敵を倒して階段を駆け上がるが、次々と設定にそぐわない戦闘が発生する
戦闘画面の背景、めちゃくちゃじゃねぇか!
セリカの手持ちの素材が足りなかったんだろうな。シナリオが進行しているだけでも御の字だろう。前にカムイがプレイしてた……
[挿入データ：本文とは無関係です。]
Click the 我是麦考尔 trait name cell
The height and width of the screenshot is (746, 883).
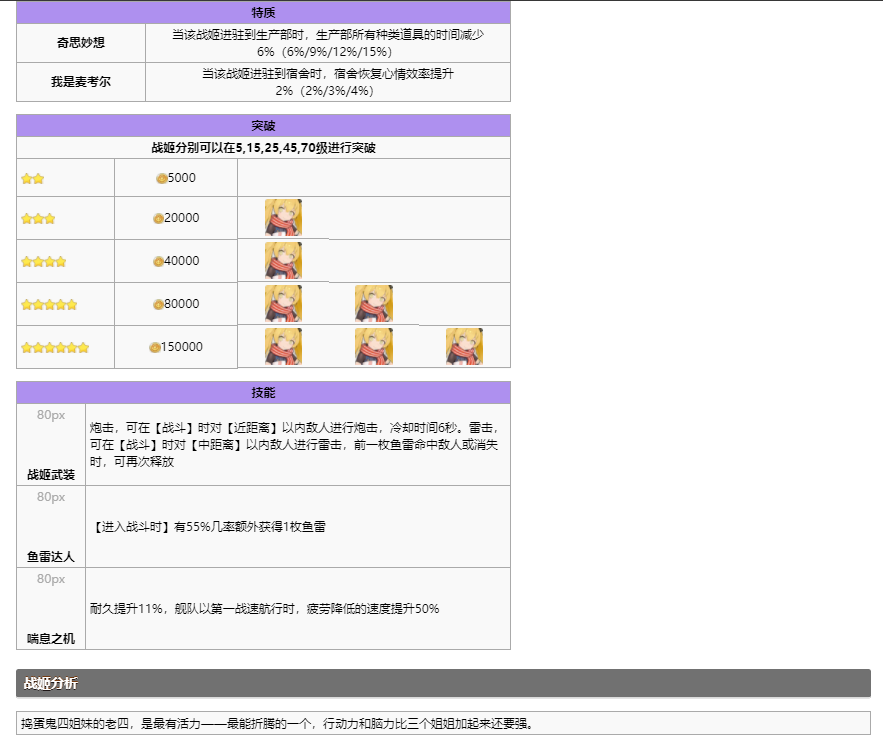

ゴホン……ゲーム関係の記憶はカムイの意識海から引き継いだんだから仕方ないだろう!
こんなのは一度やればすぐわかる。俺があのバカに負けるわけないだろう
最後の階段は、なぜか半分に切れていた。皆で一斉に飛び越え、見るからに特別な部屋に走り込む
遅かったな勇者ども。貴様らが城に近づいてきた時からずっと観察していたが……ずいぶん待たせてくれたものだ
部屋にはこれまでに遭遇した敵に加え、桁違いのバフが盛られた敵がふんぞり返っていた
てめぇが魔将だな
仕掛けようとするヴィラとカムを制したカレニーナが一歩前に出て、魔将に話しかける
別にゲーム進行を遵守しようとしたわけではなく、カレニーナは相手の身分を訊ねたうえで、徹底的に打ち負かすのが好きなのだ
相手がどう答えようが最終的にぶちのめすだけだが、目が合うなりぶん殴るより遥かにマシだろう
いかにも。我こそは、魔将ザンジバル
セリカがどこから取った名前なのか、皆目見当もつかない。魔将――ザンジバルは巨大な身体を引きずって、一歩こちらへ近づいた
貴様らが天啓の勇者どもだな。来るのはわかっていたが、まさかこんなにも早いとはな
勇者のくせに、天啓の言い伝えを知らないとは……貴様ら一体どうやってここまでたどり着いたのだ?
悪いが、シナリオはスキップしてんだよ
天啓の勇者とは、女神が……
さよう。洞察力こそが、我々魔族を生き長らえさせる要……
生き長らえる、か。貴様らの言葉を借りれば我ら魔族は「最弱パーティー」も同然
なぜなら……
ああもう、わかった、わかった!オレはそんなことは訊いてねぇし、聞きたくねぇ。名前さえ名乗りゃ、それでいいんだよ!
!?
繰り返すが、カレニーナはあくまで自分のルールに従うだけだ。シナリオ設定の話を続けようとするザンジバルを遮り、カレニーナは強制的に戦闘へ突入した
そして、棍棒のような紅龍砲が、ザンジバルの顔に直撃した――
……カム。この手のだまし討ち、ゲーム的にはアリなのかしら?
全然問題ないだろ。どう見たってこれは戦闘シナリオだ。[player name]、次の戦闘も勝つぞ。せいぜいまともな指揮をしてくれ
雑魚敵はどうにでもなるが、ボス戦はそうもいかない。アンタが責任を持って考えて、俺たちが責任を持って実行するんだ
ふん。ならいい。ボスを倒すために、使える物は何でも使わなければな!
わかったならいくぞ!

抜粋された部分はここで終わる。